Opinión

“El Amor en los Tiempos del Cólera»

Colaboración del Ab. Oscar Aguirre Medina/Guayaquil

En la novela: “El Amor en los Tiempos del Cólera» Gabriel García Márquez, parece habernos dejado un manual, para enfrentar el COVID, les invito a leerlo:

“Capitán, el niño está preocupado y muy incómodo debido a la cuarentena que el puerto nos impuso».

– ¿Qué te preocupa, muchacho? ¿No tienes suficiente comida? ¿No duermes lo suficiente?

– No es eso, Capitán. No puedo soportar el no poder desembarcar y el no poder abrazar a mi familia.

– Y si te dejan salir del barco y tus seres Amados se contaminan, ¿cargarías con la culpa de infectar a alguien que no puede soportar la enfermedad?

– Nunca me lo perdonaría, pero para mí que inventaron esta plaga.

– Puede ser, pero ¿y si no fue inventada?

– Entiendo lo que quiere decir, pero me siento privado de mi libertad, Capitán, me privaron de algo.

– Y tú te privas aún más de algo.

– ¿Está Usted, jugando conmigo?

– De alguna forma.

– Si te privas de algo, sin responder adecuadamente, habrás perdido.

-«¿Entonces quieres decir, como dices, que, si me quitan algo, para ganar debo privarme de otra cosa?»

– Exactamente, yo hice cuarentena hace 7 años atrás

– ¿Y de qué se tuvo que privar?

– Tuve que esperar más de 20 días en el barco.

– Había meses en que ansiaba llegar al puerto y disfrutar de la primavera en tierra.

– Hubo una epidemia.

– En Porto Abril, se nos prohibió bajar.

– Los primeros días fueron duros.

– Me sentí como tú.

– Pronto comencé a enfrentar esas imposiciones, usando la lógica.

– Sabía que después de 21 días de este comportamiento, se crea un hábito, y en lugar de quejarme y crear hábitos desastrosos, comencé a comportarme de manera diferente a los demás.

– Empecé con la comida. Me propuse comer la mitad de lo habitual. Luego comencé a seleccionar los alimentos más digeribles, para no sobrecargar el cuerpo.

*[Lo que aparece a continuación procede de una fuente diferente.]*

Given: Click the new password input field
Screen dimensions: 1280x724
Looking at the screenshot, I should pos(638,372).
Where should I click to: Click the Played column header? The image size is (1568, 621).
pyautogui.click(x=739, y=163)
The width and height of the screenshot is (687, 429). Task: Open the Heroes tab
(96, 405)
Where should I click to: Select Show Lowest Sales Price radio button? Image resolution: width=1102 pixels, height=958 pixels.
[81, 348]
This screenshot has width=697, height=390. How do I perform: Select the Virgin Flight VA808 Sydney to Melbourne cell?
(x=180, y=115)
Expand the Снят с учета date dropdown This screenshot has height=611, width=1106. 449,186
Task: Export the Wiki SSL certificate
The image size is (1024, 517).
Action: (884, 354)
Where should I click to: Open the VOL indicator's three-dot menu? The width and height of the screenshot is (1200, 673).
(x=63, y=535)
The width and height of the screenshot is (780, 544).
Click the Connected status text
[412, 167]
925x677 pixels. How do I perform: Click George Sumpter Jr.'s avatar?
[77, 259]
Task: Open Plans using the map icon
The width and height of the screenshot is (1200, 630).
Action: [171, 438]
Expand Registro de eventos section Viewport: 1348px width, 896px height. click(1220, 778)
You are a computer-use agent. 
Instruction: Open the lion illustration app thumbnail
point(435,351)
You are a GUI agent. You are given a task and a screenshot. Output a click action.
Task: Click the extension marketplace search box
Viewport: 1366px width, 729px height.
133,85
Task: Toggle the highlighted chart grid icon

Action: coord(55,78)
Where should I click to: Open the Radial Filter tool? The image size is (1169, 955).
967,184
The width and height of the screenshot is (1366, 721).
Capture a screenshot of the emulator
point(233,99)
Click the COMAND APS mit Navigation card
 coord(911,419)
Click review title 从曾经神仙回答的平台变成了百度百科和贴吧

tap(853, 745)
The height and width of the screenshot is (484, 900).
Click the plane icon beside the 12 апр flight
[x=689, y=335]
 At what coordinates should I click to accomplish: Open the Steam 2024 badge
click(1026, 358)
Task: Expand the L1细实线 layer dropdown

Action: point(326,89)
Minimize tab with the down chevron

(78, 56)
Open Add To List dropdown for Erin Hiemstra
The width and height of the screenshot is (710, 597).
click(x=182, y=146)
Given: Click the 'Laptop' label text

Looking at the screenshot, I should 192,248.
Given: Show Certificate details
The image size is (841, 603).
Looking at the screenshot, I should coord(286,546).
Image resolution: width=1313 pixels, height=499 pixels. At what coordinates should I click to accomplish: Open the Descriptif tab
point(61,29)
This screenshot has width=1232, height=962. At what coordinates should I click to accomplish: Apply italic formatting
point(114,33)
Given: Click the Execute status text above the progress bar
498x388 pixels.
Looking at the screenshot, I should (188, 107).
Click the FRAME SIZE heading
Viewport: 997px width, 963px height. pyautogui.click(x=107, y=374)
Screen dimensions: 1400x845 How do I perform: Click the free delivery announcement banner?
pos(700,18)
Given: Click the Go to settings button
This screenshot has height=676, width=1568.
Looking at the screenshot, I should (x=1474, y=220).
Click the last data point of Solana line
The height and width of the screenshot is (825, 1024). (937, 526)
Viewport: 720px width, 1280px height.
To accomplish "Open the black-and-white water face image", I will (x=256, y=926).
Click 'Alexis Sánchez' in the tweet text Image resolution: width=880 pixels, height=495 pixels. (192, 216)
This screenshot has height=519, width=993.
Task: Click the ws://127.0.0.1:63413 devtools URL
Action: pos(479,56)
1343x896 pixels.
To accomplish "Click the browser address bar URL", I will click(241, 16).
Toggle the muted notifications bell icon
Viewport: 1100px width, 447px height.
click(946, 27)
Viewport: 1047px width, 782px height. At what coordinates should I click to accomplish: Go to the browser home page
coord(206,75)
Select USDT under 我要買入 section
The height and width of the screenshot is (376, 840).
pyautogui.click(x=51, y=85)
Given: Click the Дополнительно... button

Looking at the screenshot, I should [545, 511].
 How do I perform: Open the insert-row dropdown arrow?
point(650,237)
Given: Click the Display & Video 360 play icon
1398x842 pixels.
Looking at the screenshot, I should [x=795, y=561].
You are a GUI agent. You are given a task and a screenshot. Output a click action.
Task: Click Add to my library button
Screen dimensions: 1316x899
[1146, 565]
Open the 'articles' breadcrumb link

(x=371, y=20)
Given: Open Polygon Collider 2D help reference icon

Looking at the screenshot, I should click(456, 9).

Comencé a nutrirme con alimentos que, por tradición histórica, habían mantenido al hombre sano.

– El siguiente paso fue agregar a esto una purificación de pensamientos no saludables y tener pensamientos cada vez más elevados y nobles.

– Me propuse leer al menos una página cada día de una discusión que no conocía.

– Me puse a hacer ejercicios en el puente del barco.

– Un anciano hindú, me había dicho hace años que el cuerpo mejoraba al retener la respiración.

– Me puse a respirar profundamente cada mañana.

– Creo que mis pulmones, nunca habían alcanzado tal capacidad y fuerza.

– La tarde fue la hora de la oración, el momento de agradecer a una Entidad Divina, por no haberme dado, como destino, privaciones graves durante toda mi vida.

– El hindú, también me había aconsejado que tuviera la costumbre de imaginar que la luz entraba en mí y me hacía más fuerte.

También podría funcionar para los seres queridos que estaban lejos, por lo que también integré esta práctica en mi rutina diaria en el barco.

– En lugar de pensar en todo lo que no podía hacer, estaba pensando en lo que haría una vez que llegara a Tierra firme.

– Visualizando las escenas de cada día, las vivía

– intensamente y disfrutaba de la espera.

– Todo lo que podemos obtener en seguida, rápido, no es interesante.

– Esperar, sirve para sublimar el deseo y hacerlo más poderoso.

– Me privé de comidas ricas, botellas de ron y otras delicias. Me habían privado de jugar a las cartas, de dormir mucho, de practicar el ocio, de pensar solamente de lo que me estaban privando.

– ¿Cómo terminó, Capitán?

– Adquirí todos esos nuevos hábitos. Me dejaron bajar del bote mucho más tarde de lo esperado.

– ¿Se privó de la primavera, entonces?

– Sí, ese año me privaron de la primavera y muchas otras cosas, *pero aun así florecí, llevé la primavera, dentro de mí y nadie me la puede quitar.”